EXTRACTED TEXT >>
• • • • •

While we were enjoying the last few weeks of our holiday, frantic preparations were being made at home to ensure that we had a good supply of Goan delicacies to take back to Kenya. It is necessary to explain here that whenever Goans returned after their vacations leaves, it was customary for the household to arrange for the preparation of several rich and spicy Goa sausages, pickled fish and even some of the traditional Goan sweetmeats made from mango and guava. A flagon of the local spirit (cashew feni made from the cashew apple or coconut feni), and a cask (garrafao) of strong vinegar made from toddy would also be bought well in advance of our departure. Vinegar made from toddy is more like cider vinegar, slightly stronger but with a flavour all of its own. At home, this vinegar is widely used in salads and for making some of the traditional Goan dishes like sorpotel and vindalo.
After several months of holidaying in Goa, my granny and our relatives and neighbours were understandably sad at the thought of seeing us go. They were going to miss us a lot, especially our baby Clyde, who they had by now got so used to; he had certainly filled their otherwise empty leisure hours. I was particularly sorry to leave my granny behind at this stage because of the terrible blow she had received while we were on holiday. A few weeks before we were due to return to Kenya, news had come in of the death in Mocambique of my Uncle Bernard, her eldest son. He had died of a heart attack at his office in Lourenco Marques (then Portuguese East Africa). I realized how the blow had been temporarily cushioned because of our presence, since she always had Clyde to keep her amused and occupied and thus forget her deep sorrow and pain albeit momentarily. With our leaving, she would be well and truly lost. Life can be very cruel at times.
A few days before we left, boatmen from the neighbouring fishing village of Ecoxim had collected all our heavy baggage and transported it in their boats to the port of Marmagoa whence we would be embarking, timing their arrival there in such a way as to coincide with ours. These men had in previous years rendered a similar service to my father, and I was truly amazed to see how these outwardly weak-looking individuals, were able to bear such heavy loads on their bare heads.
With a warm embrace from my granny and other close relatives who had come to see us off, and handshakes with several neighbours, we finally left for Marmagoa by taxi. It broke my heart to leave Goa and I am sure Elsie felt likewise.
The scene on arrival at Marmagoa, although in some respects chaotic, still had a festive air about it. There were crowds gathered at the quayside and it was quite clear that for every outgoing passenger, half a dozen relatives had come to see him or her off! This was not an uncommon feature especially among Goans.
Customs formalities were minimal — the Portuguese are pretty easy-going in this respect and, in any case, outgoing passengers were never subjected to any strict customs examinations. The boatmen who had transported our luggage all the way from home and even loaded it on the ship, were the last to bid us goodbye after collecting their charges. I can still recall their parting message to us, “Bore bashen vossat, ani veguin ghara yeat” (go safely and come home soon!)

• • • • •

DATA SUPPLIED >>
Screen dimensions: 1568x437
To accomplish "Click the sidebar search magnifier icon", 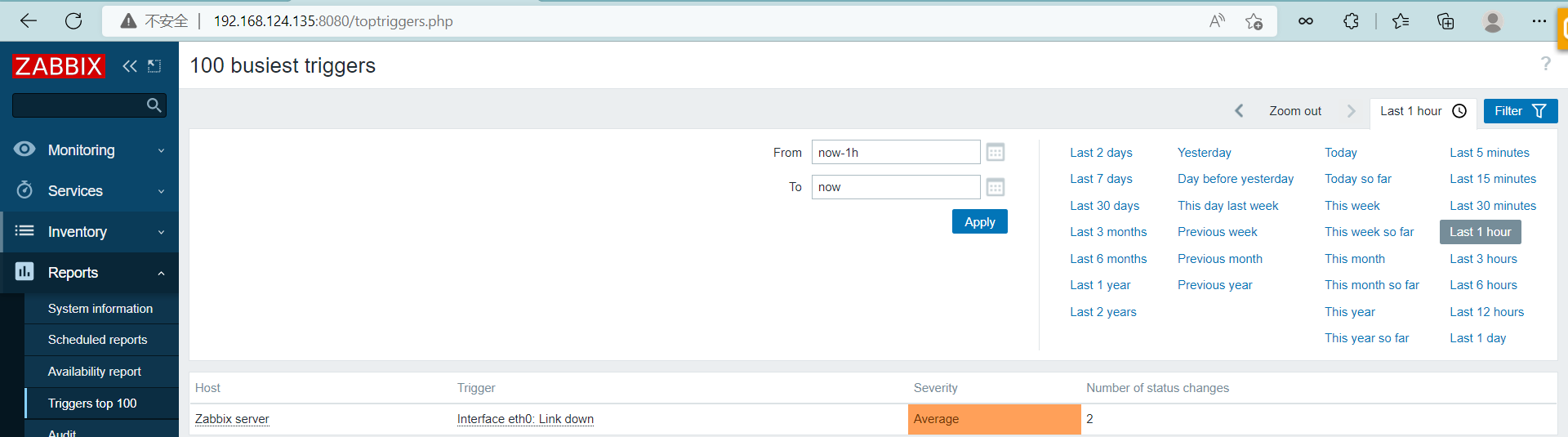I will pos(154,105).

• • • • •

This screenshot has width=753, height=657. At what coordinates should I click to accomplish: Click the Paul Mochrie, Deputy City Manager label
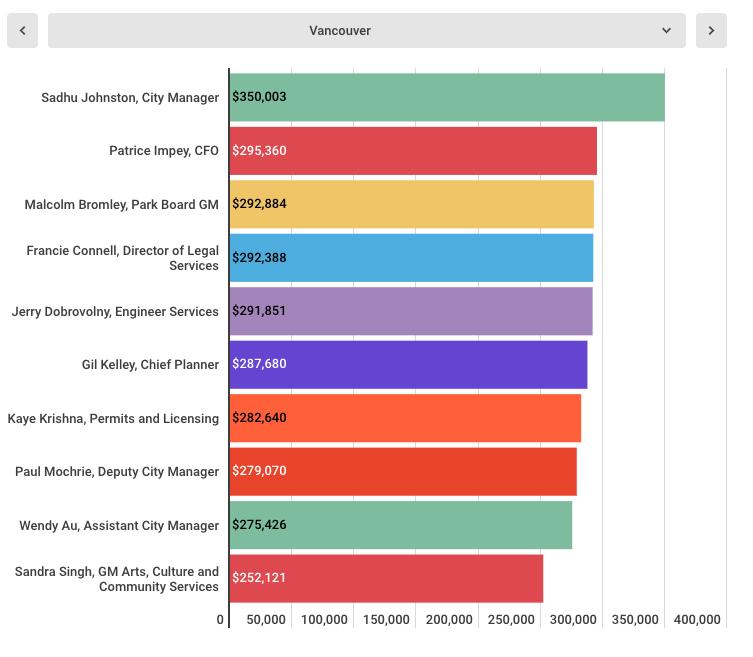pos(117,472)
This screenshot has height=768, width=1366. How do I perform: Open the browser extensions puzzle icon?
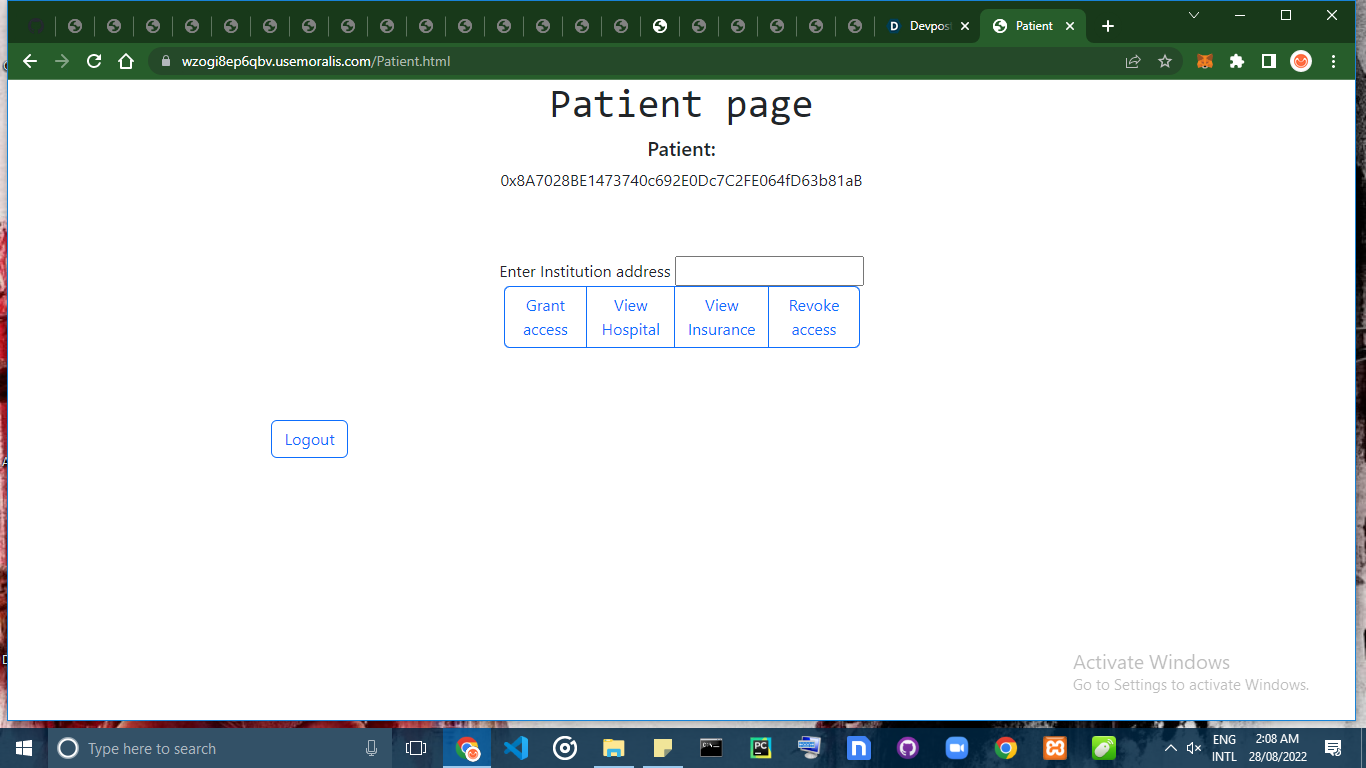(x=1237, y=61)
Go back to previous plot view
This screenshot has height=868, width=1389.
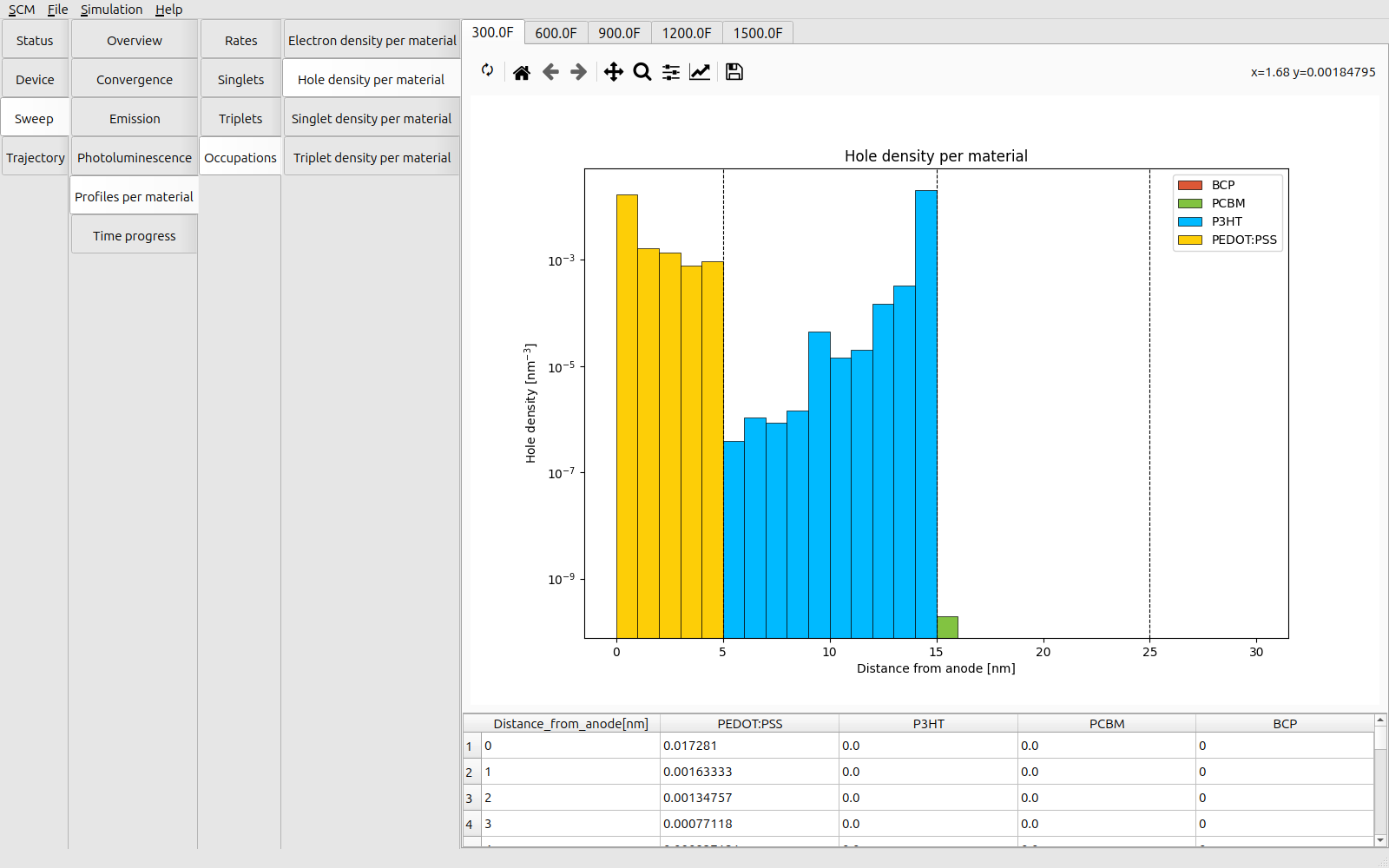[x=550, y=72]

• • • • •

Transcribe the account of leaving Goa word for word from "The scene on" to "especially among Goans.".

The scene on arrival at Marmagoa, although in some respects chaotic, still had a festive air about it. There were crowds gathered at the quayside and it was quite clear that for every outgoing passenger, half a dozen relatives had come to see him or her off! This was not an uncommon feature especially among Goans.